If Fannie Mae Goes Out of Business, How Will It Enforce Sanctions Against Strategic Defaulters?

June 25, 2010

That is a question that the NYT should have asked in an article reporting on Fannie Mae’s new plans to punish people who walk away from a mortgage that they could still pay. The article notes several problems that Fannie Mae will encounter in trying to impose its announced penalties on strategic defaulters, but only mentions in passing that the company many not even be in business for 7 years.

This matters in the current context, since one of the sanctions is that Fannie Mae will refuse to buy a mortgage by anyone who had strategically defaulted for 7 years. This could have a big impact on a person’s ability to get a loan if Freddie Mac adopts the same policy and the two companies still dominate the secondary market 7 years from now. However, if the companies are shut down, as many people advocate (perhaps more will now), then this sanction will be meaningless.

In this context it probably is also worth noting that the top executives of both Fannie Mae and Freddie Mac earn $6 million a year (more than 30 times the pay of the Treasury Secretary). These publicly owned companies have repeatedly upped their estimates of losses from the collapse of the housing bubble.
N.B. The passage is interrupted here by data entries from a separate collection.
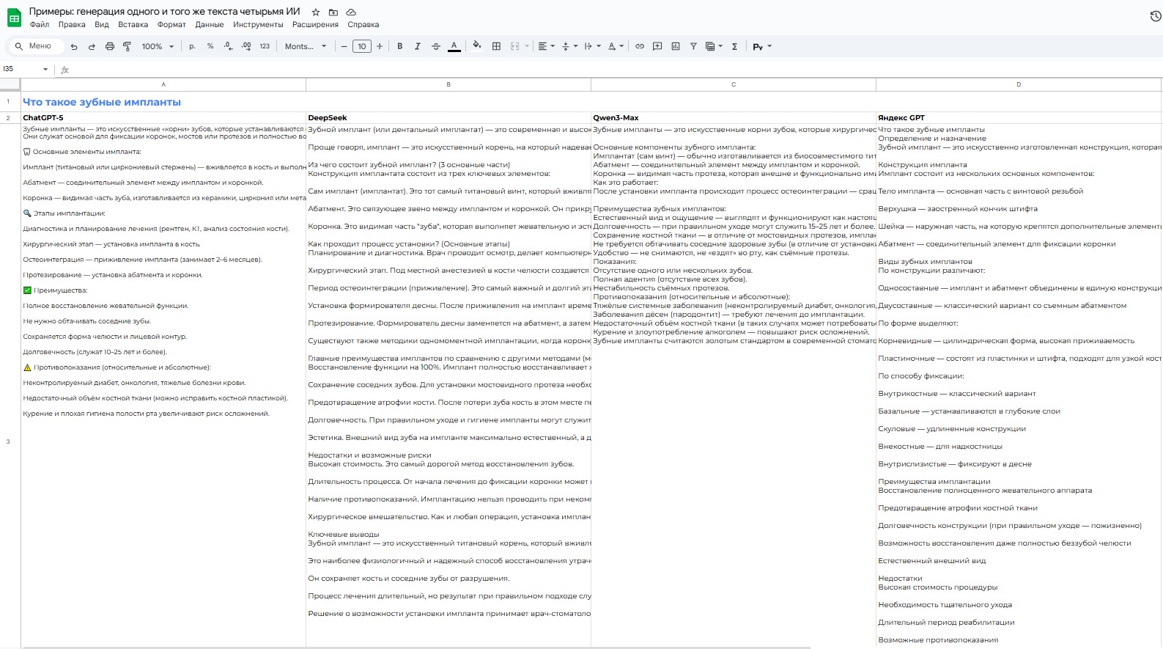Click the Меню search box
Screen dimensions: 1163x649
(34, 46)
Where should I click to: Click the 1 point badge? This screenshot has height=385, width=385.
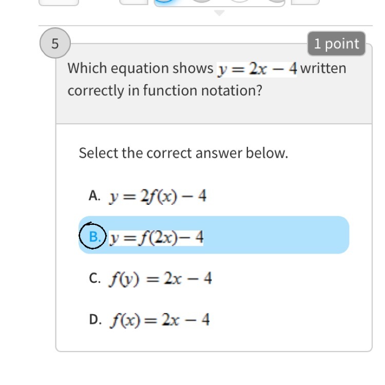click(336, 44)
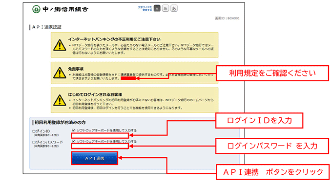Toggle software keyboard checkbox for ログインパスワード
Viewport: 332px width, 184px height.
[x=74, y=141]
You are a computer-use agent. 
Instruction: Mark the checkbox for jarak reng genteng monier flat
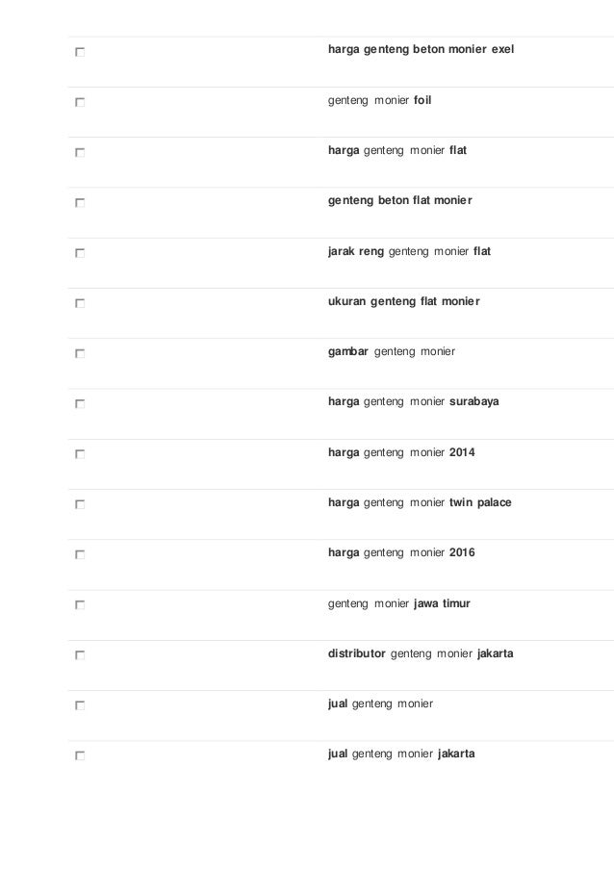[x=80, y=253]
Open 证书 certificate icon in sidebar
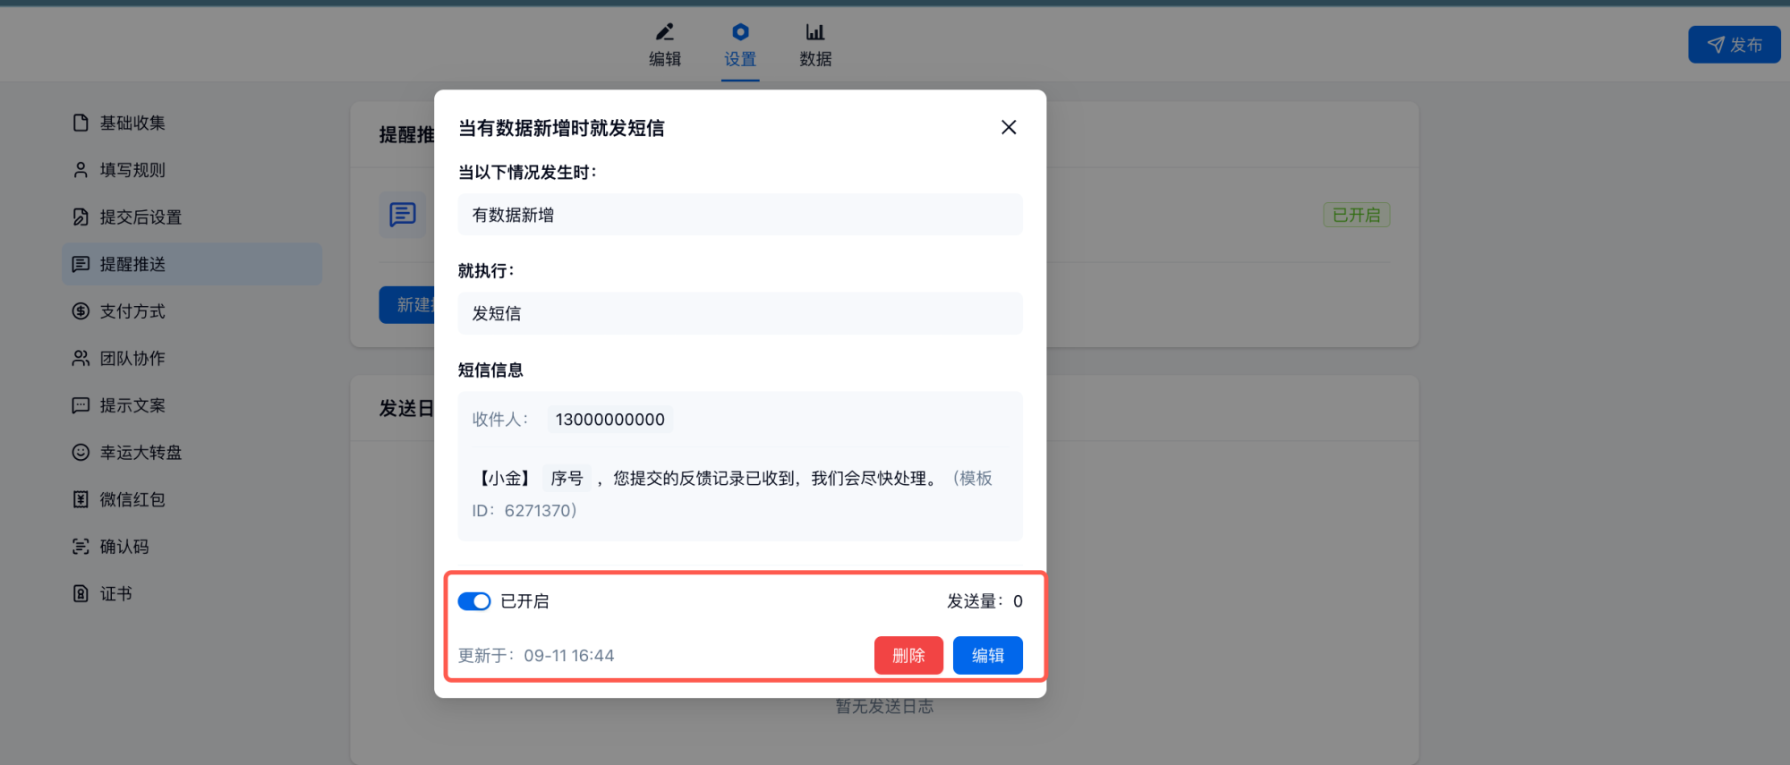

The article is also far too generous in its explanation of Fannie Mae’s collapse, telling readers: “during the housing boom Fannie overreached and bought many loans of buyers who were ill-equipped to pay them.” Actually, Fannie Mae and Freddie Mac, both completely missed the housing bubble. Even though housing is all these companies do, they could not see the $8 trillion bubble in the market. They did not alter their loan buying behavior at all (actually they became less cautious) as house prices grew ever more out of line with fundamentals. It was easy for anyone, other than the highly paid executives who ran the companies, to see that they would face serious problems when the bubble burst.